Eigenlijk zou ik u na zoveel jaar van boekbesprekingen over de aard
van dit boekje kunnen inlichten door te zeggen dat het is uitgegeven
door De Clauwaert v.z.w. (in 1975), als nummer 54 in de
Novellenbibliotheek. Maar u leest allicht niet al mijn
boekbesprekingen, dus geef ik u toch nog even mee dat ook dit boekje
(een goeie vijfenzestig bladzijden tekst) onder de noemer ‘drama’
kan gevat worden.
Een ‘drama’ dat weliswaar redelijk sterk in mekaar zit. Niet dat
het daarmee meteen een ‘whodunit’ is geworden, maar wat
aanvankelijk min of meer een verhaal van twee ouwe sukkels (de
gekwetsten uit de titel) die mekaar ontmoeten in het rusthuis
lijkt te zijn, twee ouwe sukkels die onvermijdelijk (zoals iedereen
in rusthuizen) op de laatste halte af rijden, wordt vervolgens ook
een verhaal over wat ze daarvóór gedaan hebben (en altijd redelijk
goed verborgen hielden), waarna uiteindelijk die twee verhalen
samenkomen. Van “Regen, hagel noch sneeuw konden de ‘gekwetsten’

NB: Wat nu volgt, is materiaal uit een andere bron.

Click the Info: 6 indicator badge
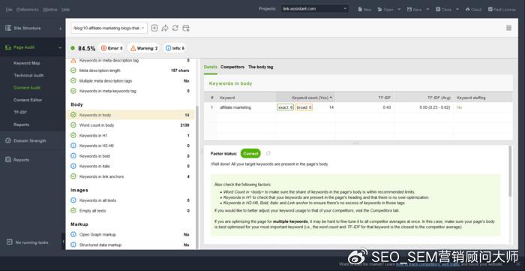The width and height of the screenshot is (525, 271). pyautogui.click(x=175, y=48)
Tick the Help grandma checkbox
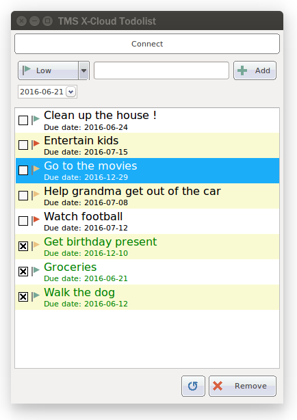297x420 pixels. 23,196
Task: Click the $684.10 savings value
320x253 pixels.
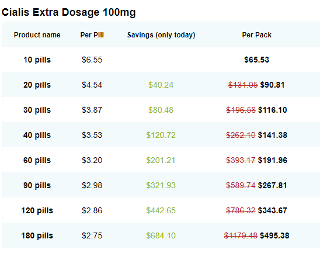Action: 161,235
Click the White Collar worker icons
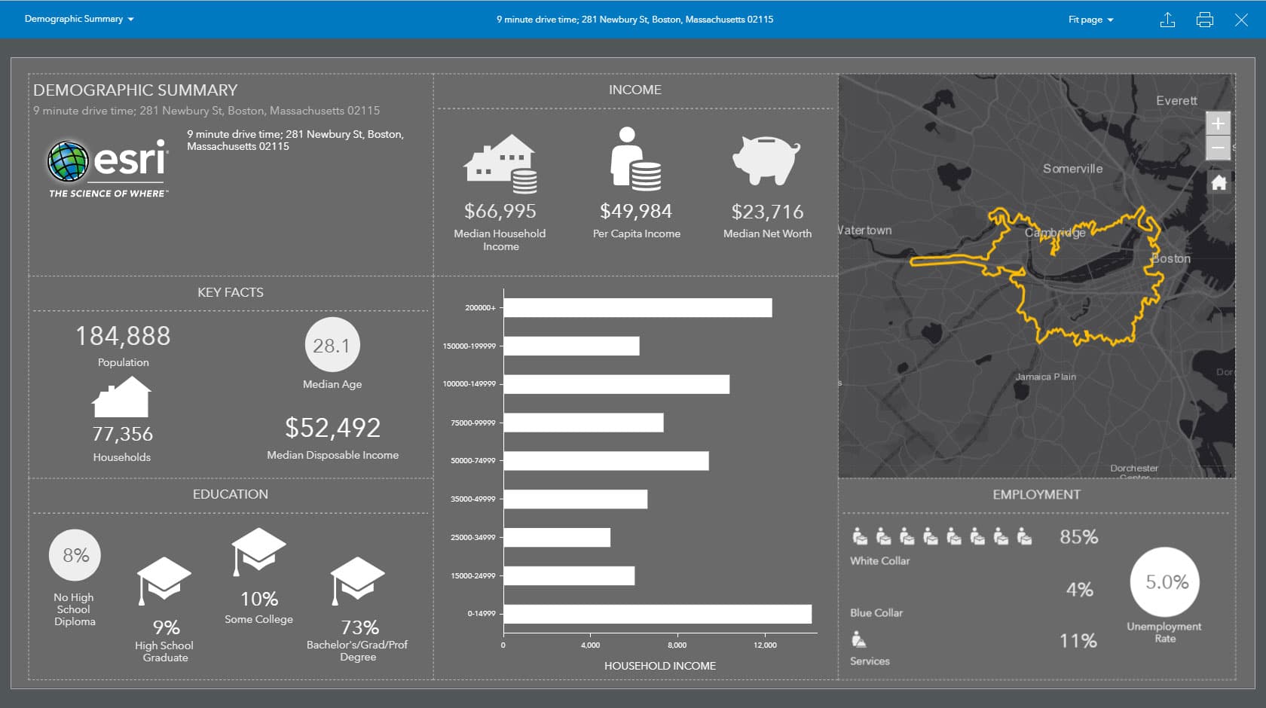This screenshot has height=708, width=1266. [x=942, y=537]

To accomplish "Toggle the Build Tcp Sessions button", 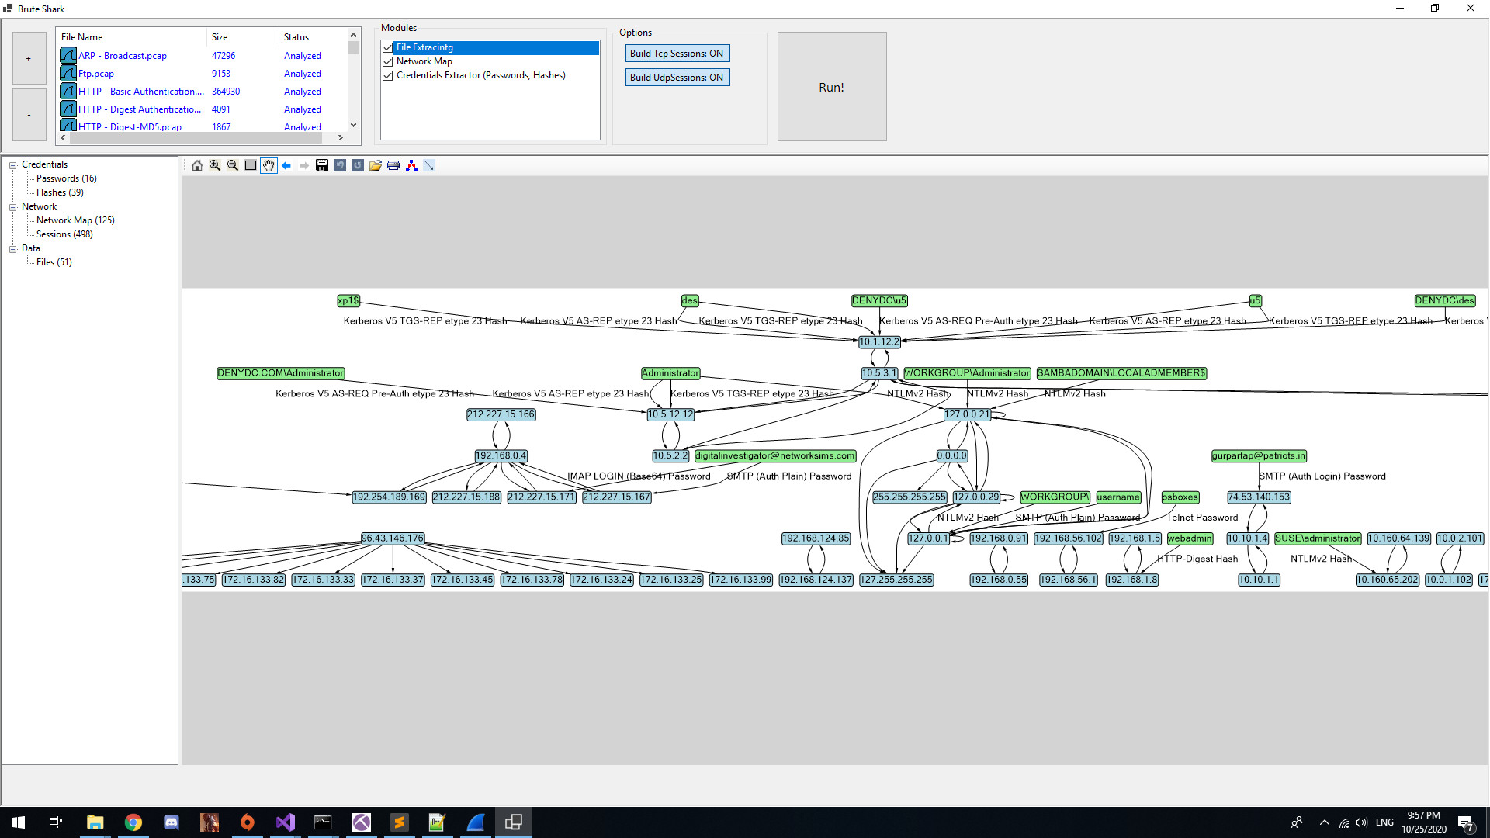I will 677,54.
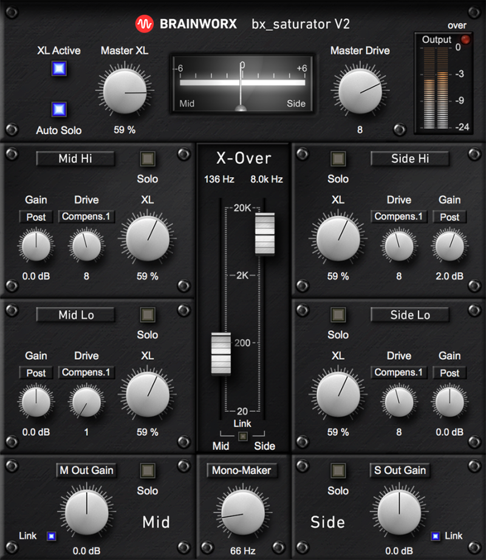The image size is (486, 560).
Task: Toggle X-Over Mid/Side Link button
Action: 243,436
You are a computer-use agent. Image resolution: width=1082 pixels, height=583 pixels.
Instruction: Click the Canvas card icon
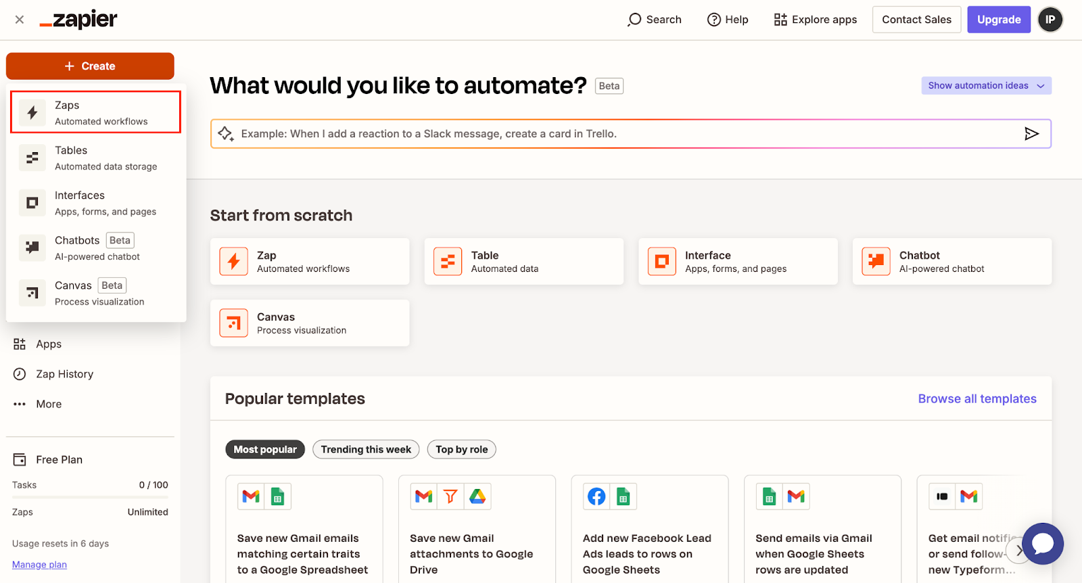pos(234,323)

tegenhouden. Geen enkele begrafenis misten ze, alsof hun eigen leven
borg stond voor de laatste eer aan de doden.” kom je zo bij “De
paraplu lag op het gras. De deur van de hal open. Plotseling ongerust
liep hij over het drasserige grasperk de villa binnen. Yolande stond
in het midden van de woonkamer, alleen, de doordrenkte feestkleren om
het frele lijf.”, en ten slotte tot “Dit was Vander Borres eerste
droom in de gevangenis. Tussen spitse gletsjers reden ze door het
Noordpoolgebied. Witgevlekte bloedhonden trokken de brede slede, de
Havre mende en sloeg de zweep onbarmhartig over de rug van de
honden.”, maar veel meer van de inhoud kan ik u ook niet meegeven
zonder dat ik een spoileralert
boven deze hele passage in mijn bespreking moet zetten.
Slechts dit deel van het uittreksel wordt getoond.